Offensive coordinator Scott Turner deserves some credit for the offense’s production. On Thursday, his play-calling routinely caught Dallas off guard. He dialed up a throw from Thomas, a former quarterback turned tight end, that resulted in a 23-yard gain. In the second quarter, he called a “fumblerooski” trick play for J.D. McKissic, who took an underneath handoff from Smith and busted outside for a 6-yard gain. He later called a direct snap to Thomas.

Turner’s variety of formations and play wrinkles helps offset any talent deficiencies that Washington may have.
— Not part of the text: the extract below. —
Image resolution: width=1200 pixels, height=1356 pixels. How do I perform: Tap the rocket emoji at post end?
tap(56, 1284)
But Washington needs talented players to execute those plays, which they’ve done.

In addition to playcalling, Washington plays with effort that just hasn’t been there in recent years. Just look at the way that McLaurin chased down Cowboys linebacker Jaylon Smith to prevent a pick-six late in the third quarter. If the Cowboys had scored on the interception, the game would have been tied at 20.
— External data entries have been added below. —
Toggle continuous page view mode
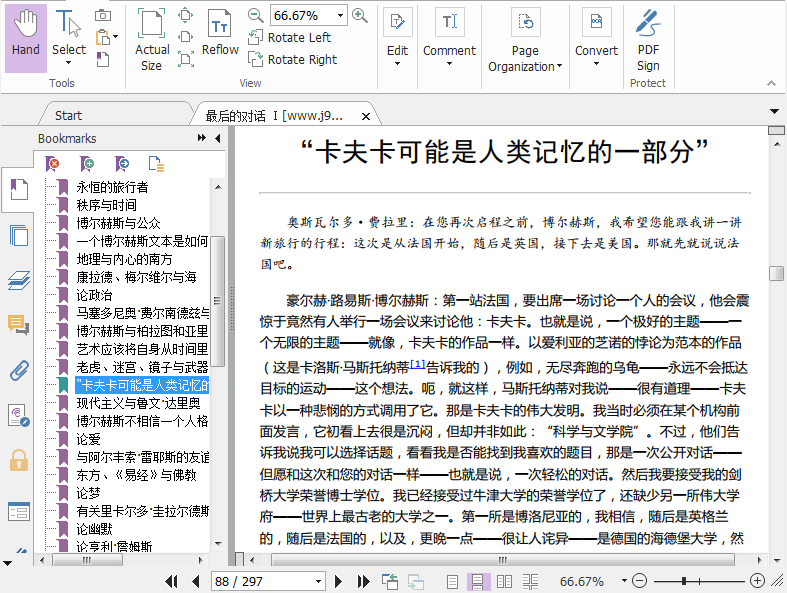The height and width of the screenshot is (593, 787). click(x=478, y=581)
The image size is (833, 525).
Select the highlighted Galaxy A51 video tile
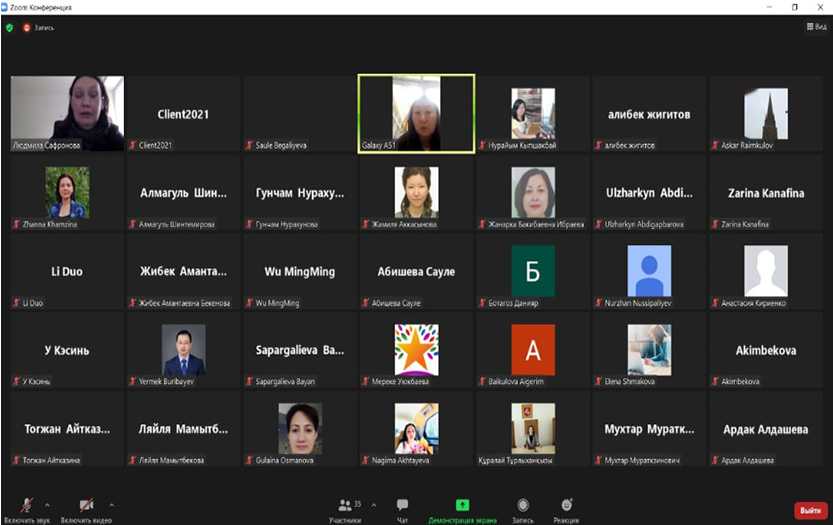point(416,114)
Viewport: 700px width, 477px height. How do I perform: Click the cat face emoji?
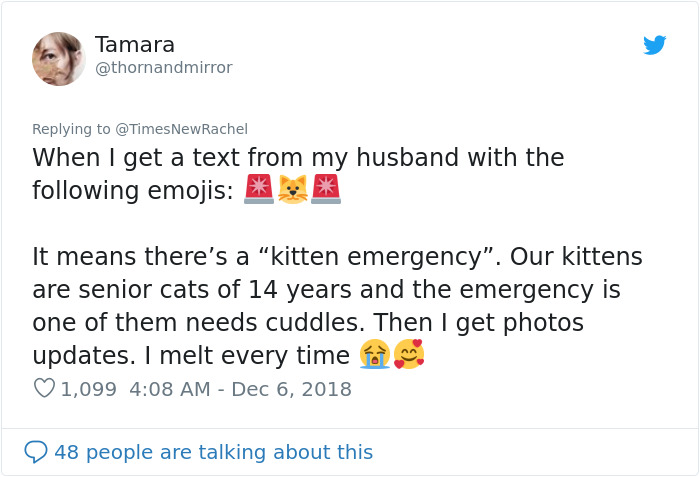292,189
McLaurin’s stop was huge. Washington’s defense responded to the momentum. The unit buckled down in the red zone, forcing the Cowboys to a field goal.

“I know Jaylon Smith personally, he’s a fast guy,” McLaurin said. “I just wanted to play until the whistle blew. Our defense made a great stop off of that play and helped propel us.”
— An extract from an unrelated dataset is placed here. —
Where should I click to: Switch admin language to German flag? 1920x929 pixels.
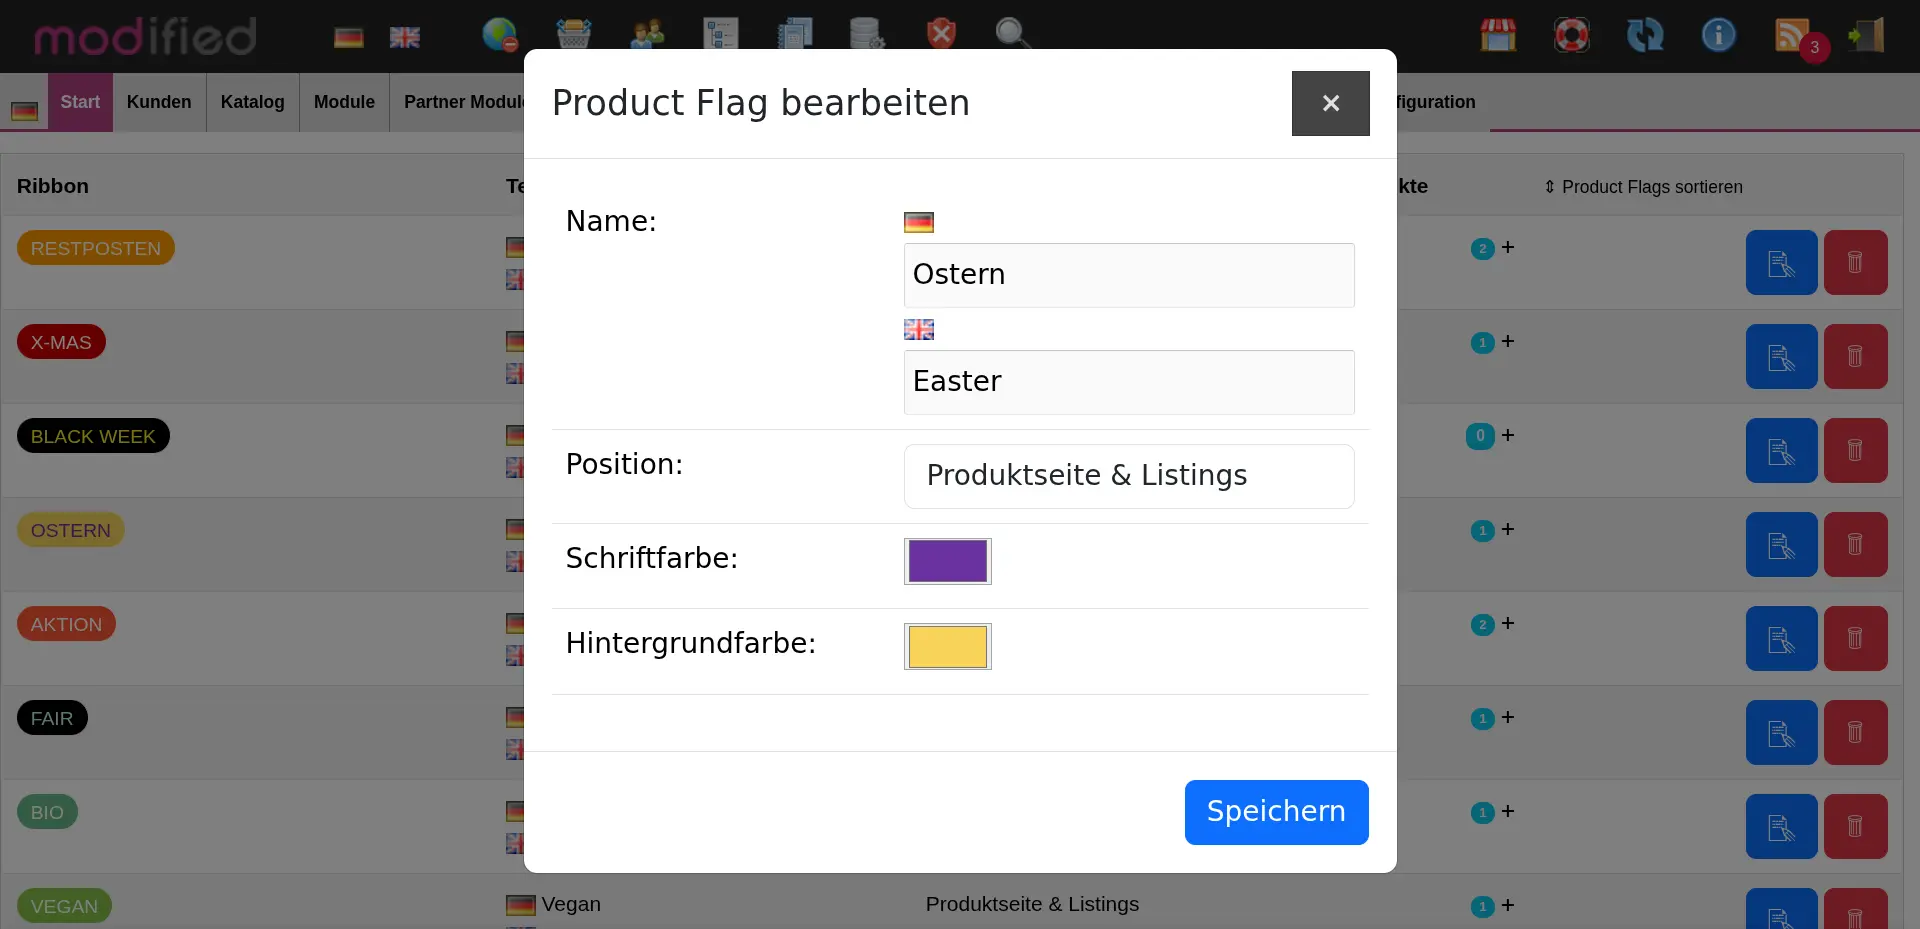(x=349, y=38)
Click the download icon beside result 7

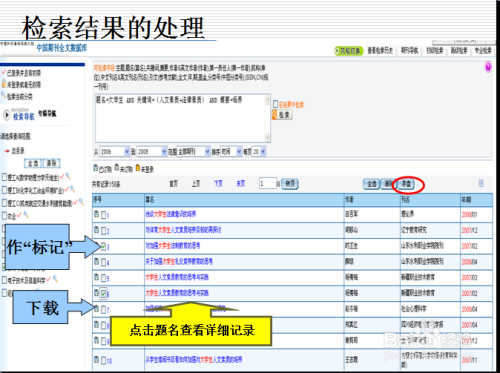96,309
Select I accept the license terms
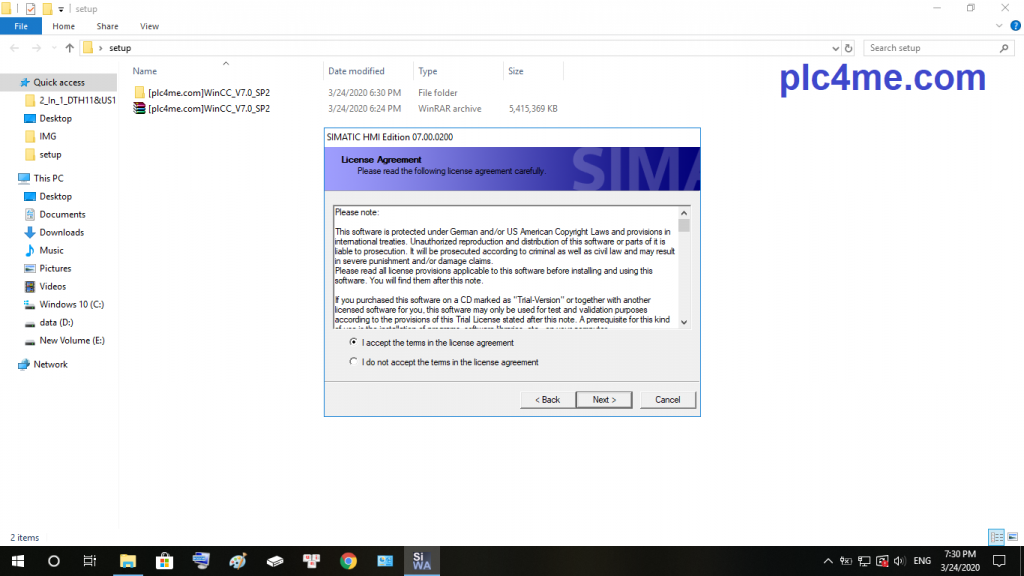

That type of response was apparent all game. In the first half, cornerback Ronald Darby broke up a pass on fourth-and-inches to give Washington the ball at Dallas’ 34-yard line. The play was redemption for Darby, who gave up a 54-yard touchdown that tied the game early on.

Following Darby’s stoppage, Washington capitalized on the short field. Smith checked down to McKissic, who made defenders miss to move the chains on third-and-9. With a new set of downs outside the end zone, Smith eventually found Thomas for the 5-yard score to give Washington a 17-10 lead with 2:31 left in the first half.

The team never lost the lead after that. Washington held Dallas to 247 total yards. Cowboys quarterback Andy Dalton (215 yards) was sacked three times and was picked off with 3:31 left. On that play, Sweat batted the pass, snatched it and ran all the way to the end zone for a touchdown.

“Tez is a freak,” Young said.

When these two teams met a month ago, Washington’s players viewed their performance as the standard for how they needed to play to have success. A 25-3 victory, Washington dominated on both sides of the ball with a dominant rushing attack (208 yards) and a ferocious pass rush (six sacks). The win, players said, was a sign that the team was starting to turn a corner. Practices had been sharper, leading to better results, they said.

This time around, Washington was even sharper, giving the team its most complete outing of the year.

“I couldn’t stop smiling on the sideline,” McLaurin said. “All that we’ve been through, the ups and downs from the offseason until now. To be in first place in the division is something to be proud of.

“But we can’t celebrate like we won the whole division. We have a lot of the season left.”

A season that suddenly looks brighter.